I CAN still remember a time when Twitter was brilliant. When I began using it in around 2011, it felt vibrant and bright. There was a real novelty to the nature of the interaction – unlike Facebook, which brought real-life relationships into the virtual world, Twitter was about building bonds with complete strangers based on shared interests. In just 140 characters, as it was then, users gradually found kindred spirits around the world.

But today, all is not well in Twitter land. Earlier this week it emerged that shares in the platform fell by nearly 20 per cent after Twitter admitted its number of active users had fallen from 336 million to 335 million in the second quarter of the year, and it expects to lose more in the third.

Part of that number can be attributed to Twitter itself, which recently deleted a number of fake accounts – a move that may have slightly miffed real users as their follower counts dropped as a result.

To put it into some context, big social media rival Facebook counts its active user number at more than two billion.

Twitter has struggled to keep users hooked and grow its base in recent years, and it hasn’t dealt adequately enough with the serious criticisms it has faced over the online abuse and trolling which is now deeply embedded in its platform.

From a user perspective, it feels a little tired, and whenever the Twitter bosses have attempted to freshen things up, it feels more like a poor impression of things its rivals have already done.

For instance, in the earlier days of social media, all of our news feeds were chronological.

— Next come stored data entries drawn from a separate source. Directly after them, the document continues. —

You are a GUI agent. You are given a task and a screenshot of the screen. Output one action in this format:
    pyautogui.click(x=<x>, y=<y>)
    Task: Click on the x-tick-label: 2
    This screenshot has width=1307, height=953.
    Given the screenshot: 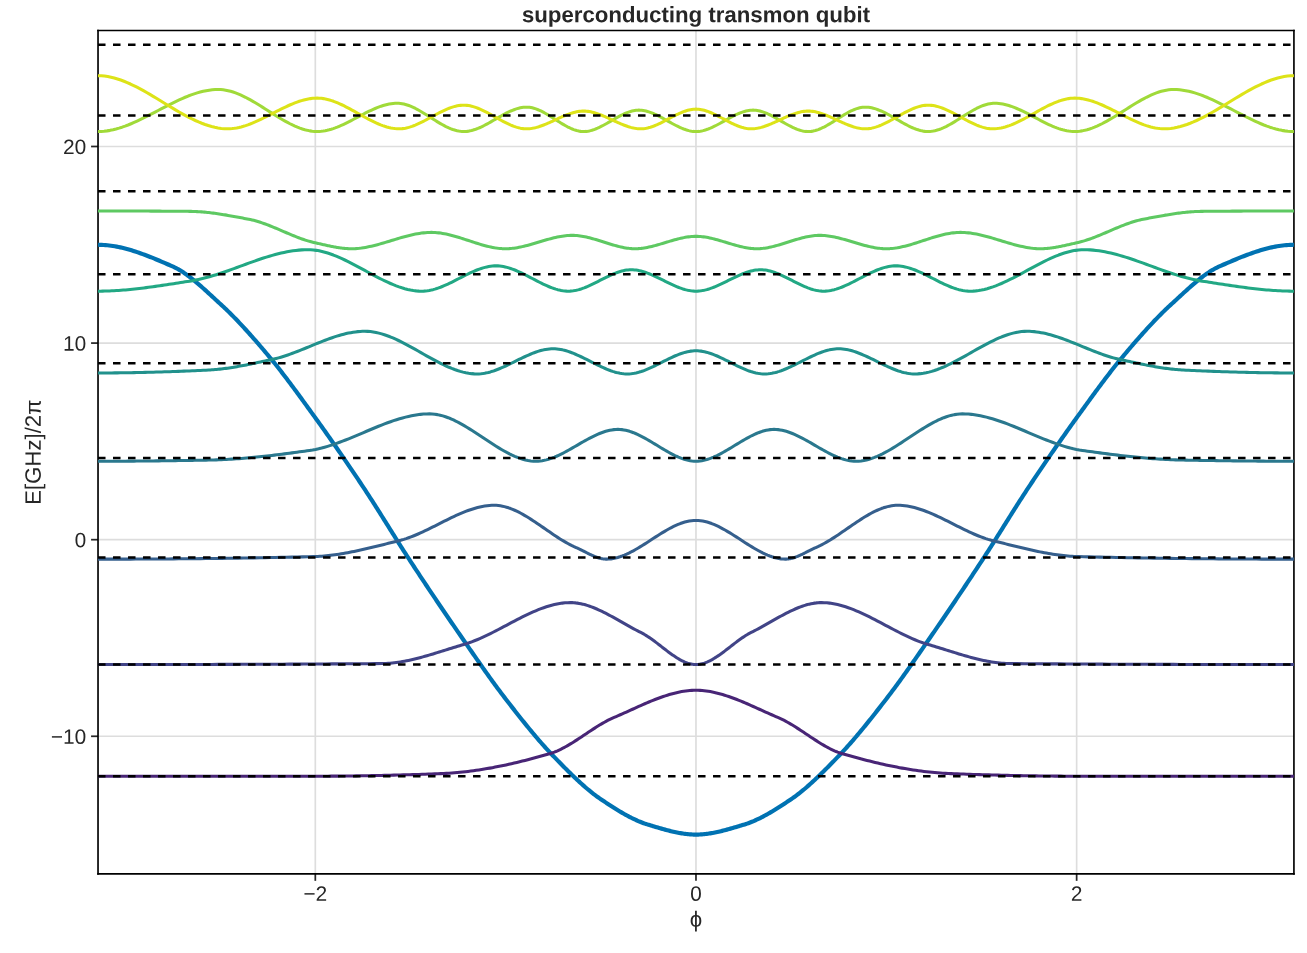 What is the action you would take?
    pyautogui.click(x=1076, y=894)
    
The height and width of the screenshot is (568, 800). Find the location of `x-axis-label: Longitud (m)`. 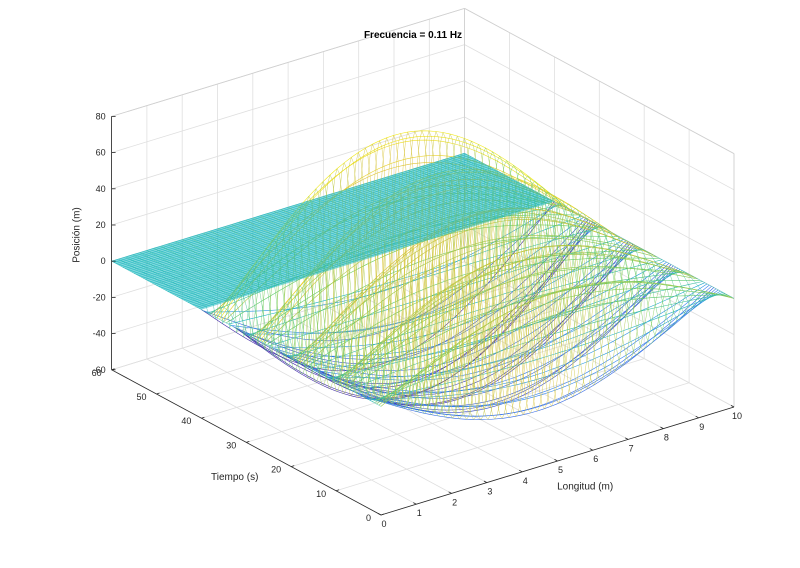

x-axis-label: Longitud (m) is located at coordinates (585, 488).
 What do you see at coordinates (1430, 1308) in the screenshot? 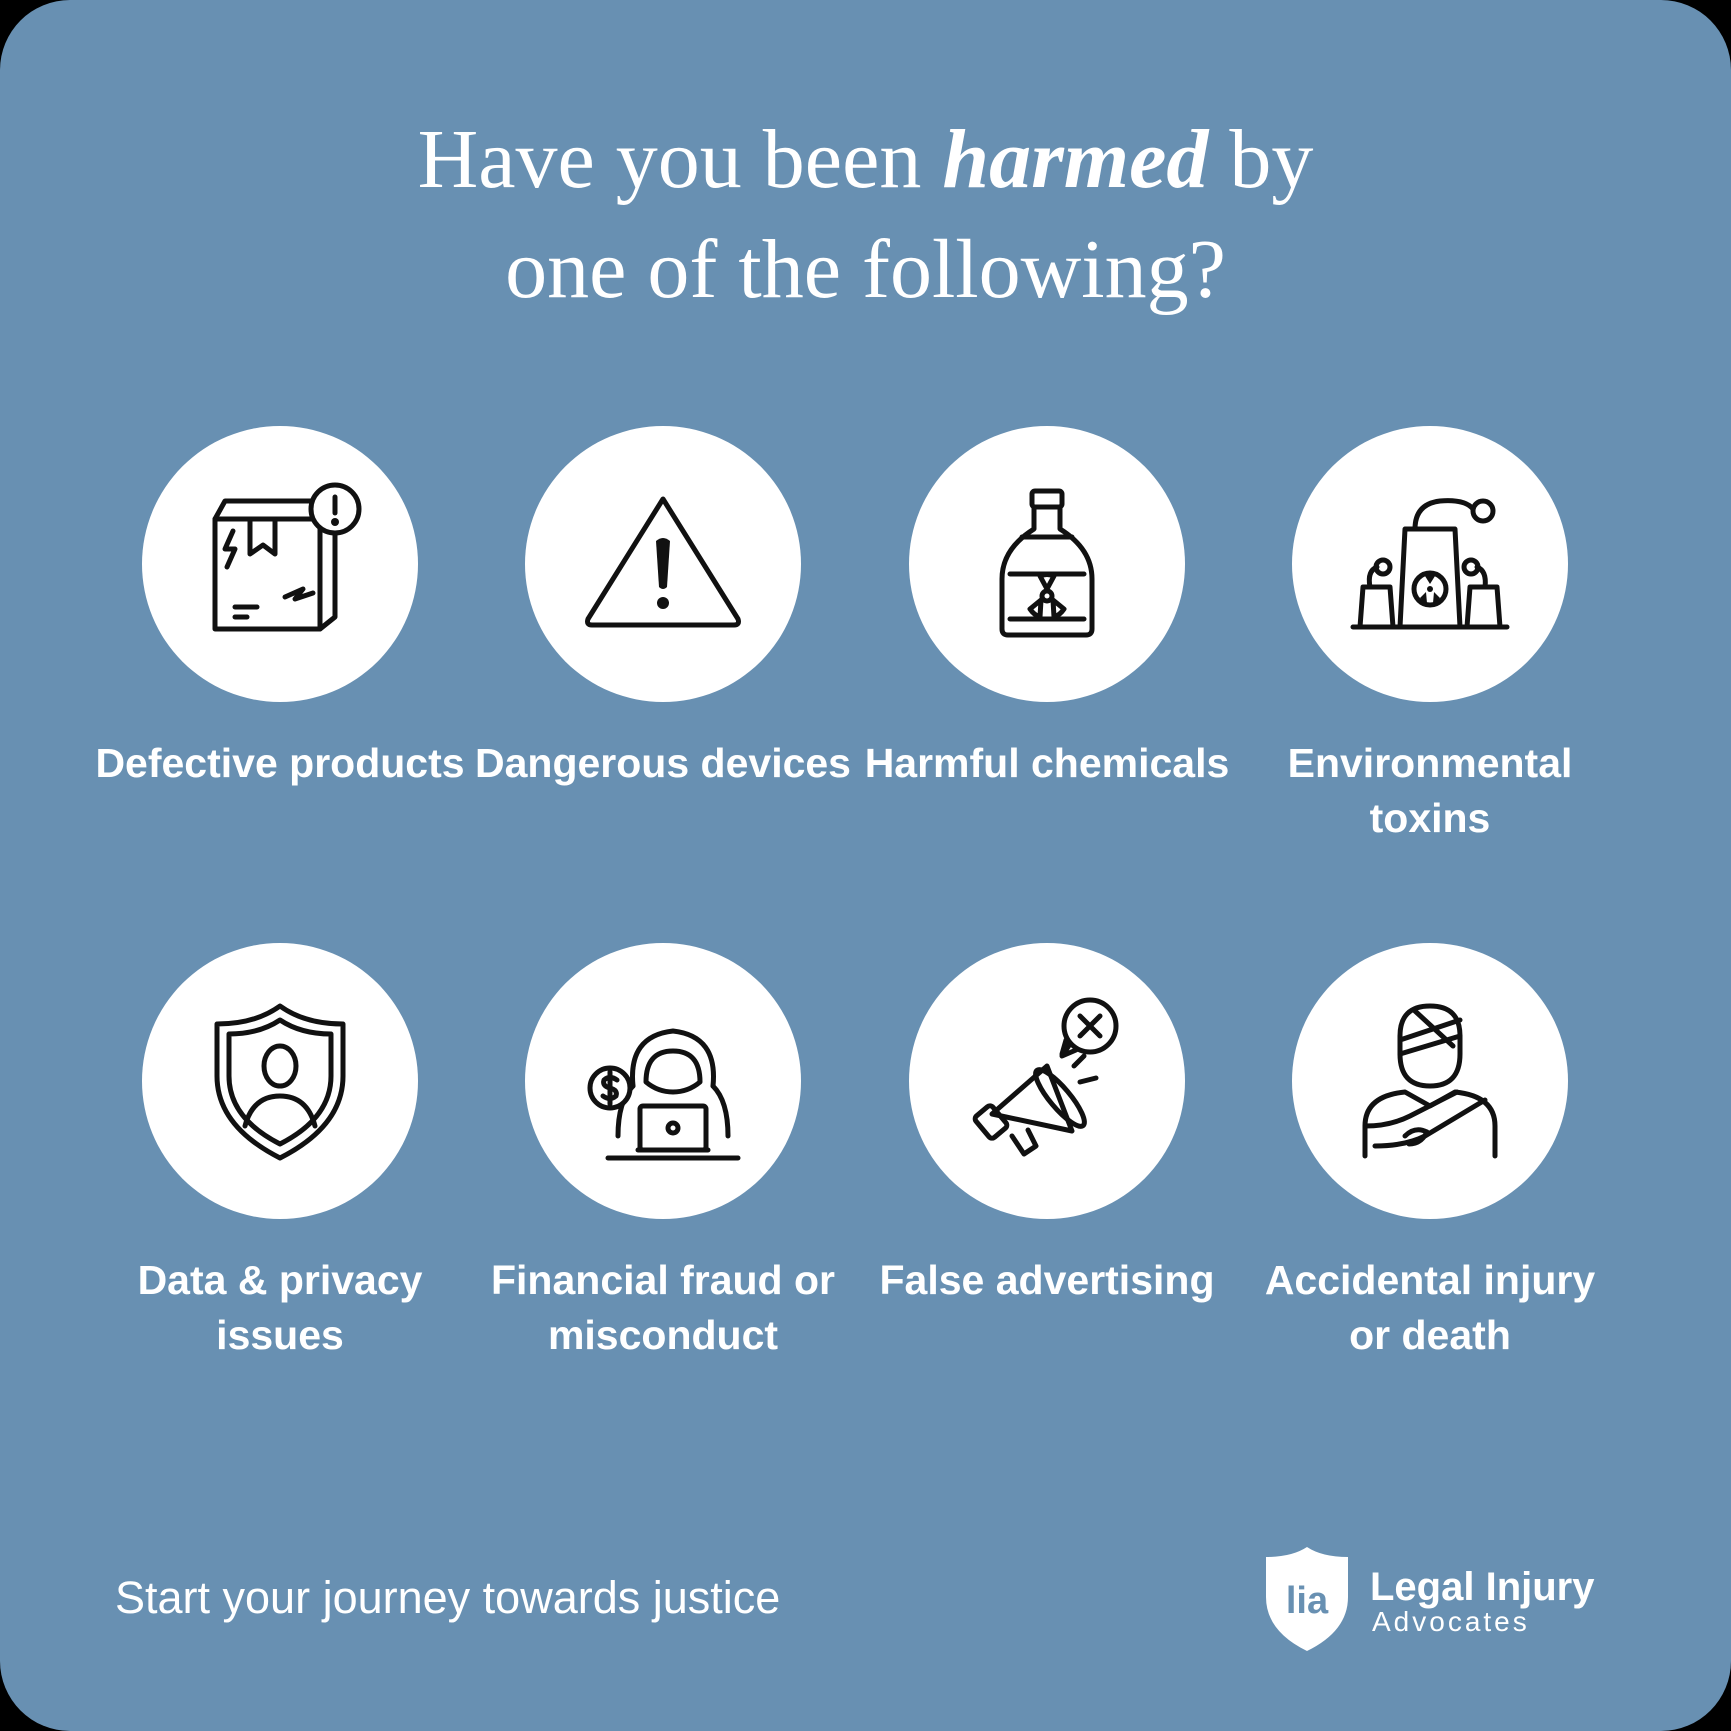
I see `item-label: Accidental injury or death` at bounding box center [1430, 1308].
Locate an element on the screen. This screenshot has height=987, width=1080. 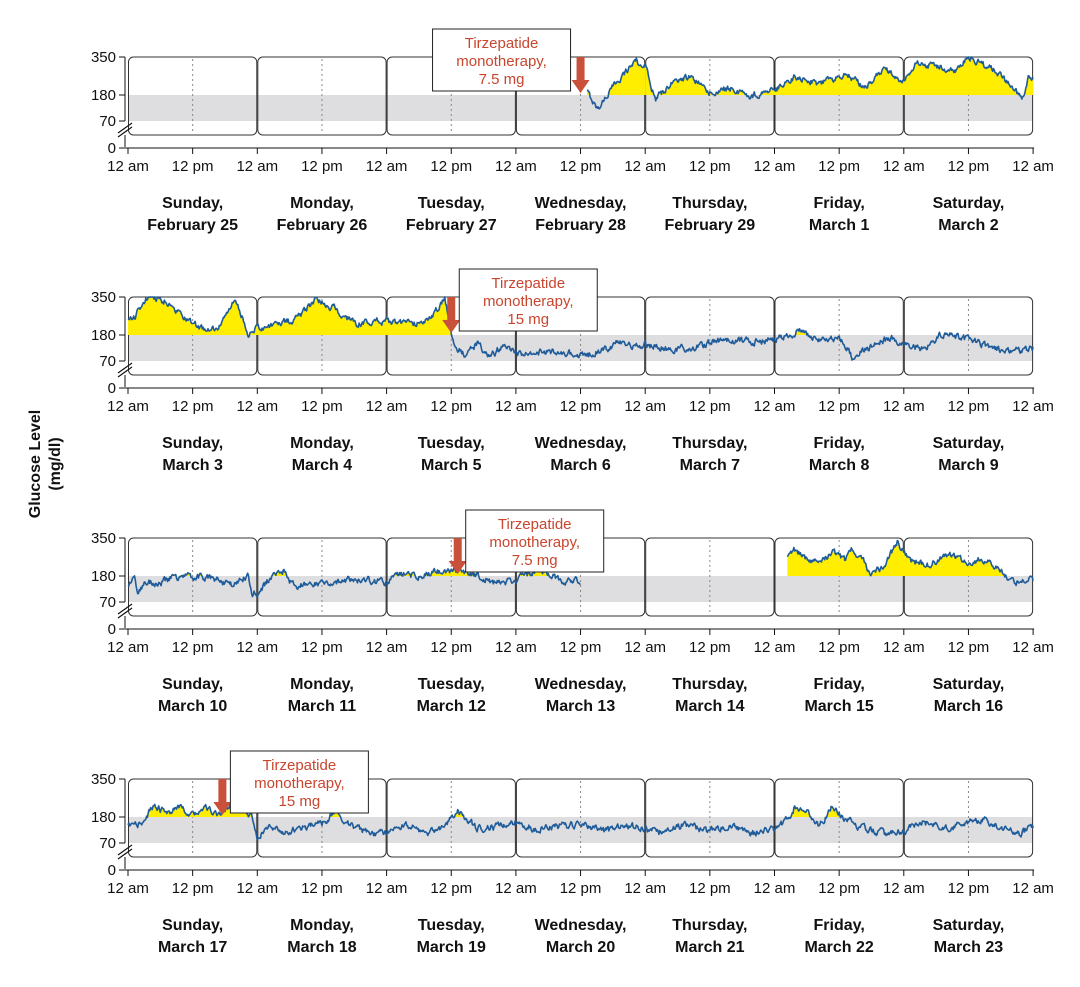
day-label-date: March 7 is located at coordinates (710, 466).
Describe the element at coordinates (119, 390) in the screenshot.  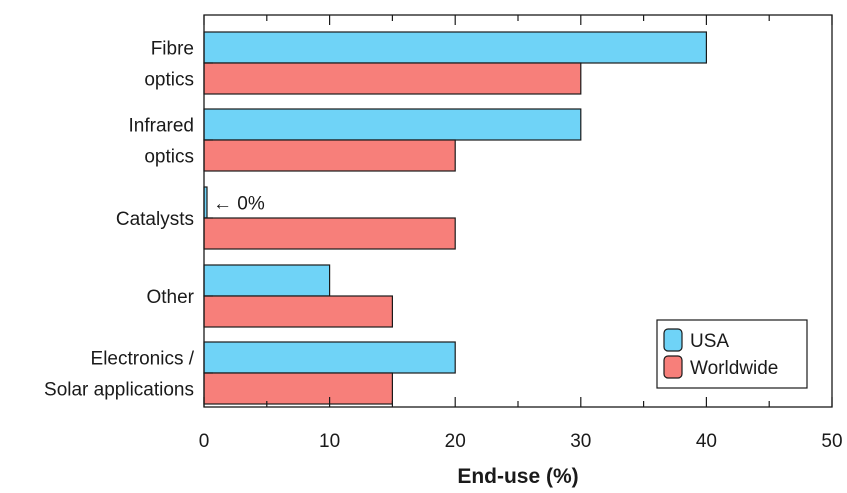
I see `category-label-4-line-1: Solar applications` at that location.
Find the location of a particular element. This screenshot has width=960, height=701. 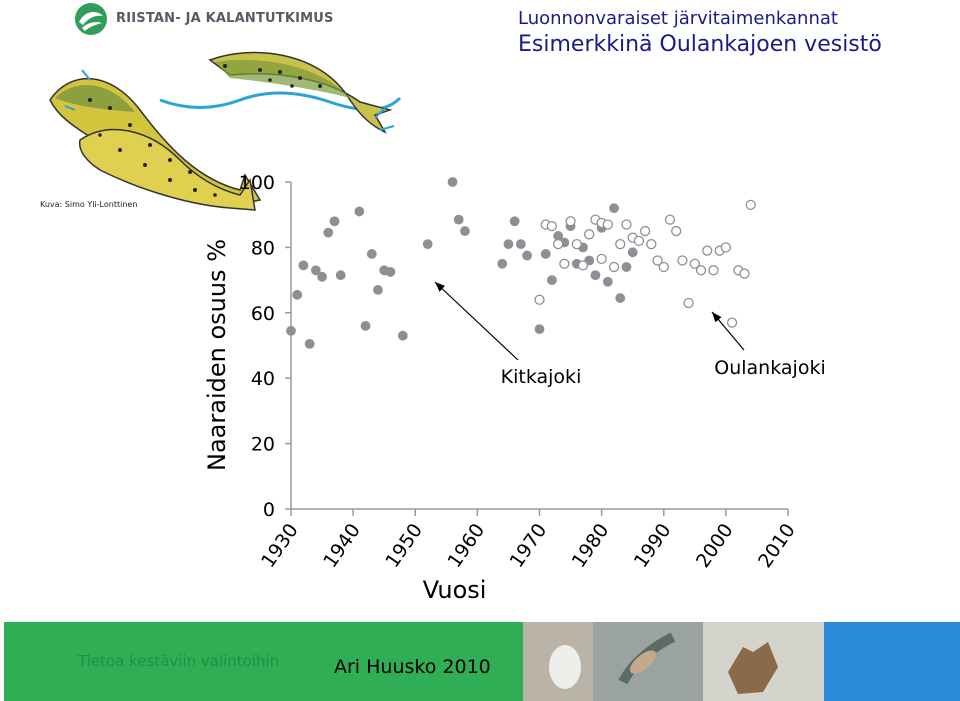

footer-blue-band is located at coordinates (892, 662).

Facebook made a dramatic change to that when it began using algorithms to prioritise posts users probably wanted to see most. Its algorithms were also a stroke of marketing genius for the social network, as advertisers flocked to a platform that could guarantee its tech would get brands and products right in front of the people most likely to buy them.

More recent changes to the Twitter ticker have seen the introduction of an "in case you missed it" selection of tweets. It’s useful, it’s interesting, but it isn’t groundbreaking; it doesn’t change the overall experience. It’s a small thing, but it feels like a bad impression of something a rival did ages ago. Small is the word: Twitter changes make a very small impact. It lacks any boldness of spirit. Even the extension of the tweet character limit from 140 to 280 characters felt hollow; in theory it was a big deal for Twitter to change one of the defining characteristics of the service, but in practice it made little difference to the way people use it.

When it comes to safety features, again everything feels like lukewarm gestures. Twitter seemed totally unprepared for the invasion of nasty, abusive troll behaviour on the platform (in fairness, most social networks didn’t see it coming on the scale that it came), not to mention the problem of "bot" accounts – which do everything from advertising porn sites to spreading propaganda – and its response has been confused.

Some of its larger moves, such as banning far-right mouthpieces like Milo Yiannopoulos, don’t convey a thorough understanding of the problem. Twitter traditionally had a totally open platform attitude when it came to freedom of speech. It’s common in the emerging tech world to see a very libertarian attitude towards it, and it comes as no surprise that a bunch of mostly white and mostly young men failed to see the downside.

In reality, social media has become an attack tool for racists, misogynists, bigots and, well, holders of just about any extreme view you might be able to think of, and in the real world we have laws to prevent such people from plunging the lives of others into undeserved misery. Banning some high-profile, troublesome users is all very well and good, but that alone doesn’t substantially alter the fabric of a platform that, like others, has resisted calls to take more responsibility for the content published by its members.

A failure to maintain fresh appeal combined with the disastrous PR brought on by story after story of people being targeted by bullying and abuse, has made Twitter a very unattractive place for many. For those of us still using it, it often feels like a chore. We feel like we should stick it out for a while longer, but we’re not even sure why anymore.

This is a crunch point for Twitter, probably one of a number to come, where it must not only reimagine what it wants to be, but it absolutely must clean itself up.

If it doesn’t, it could become the next big social media casualty, finding itself inhabiting a cyber graveyard with the likes of MySpace and Bebo. It’s probably very telling that, as an active user myself, I really wouldn’t mind if it did.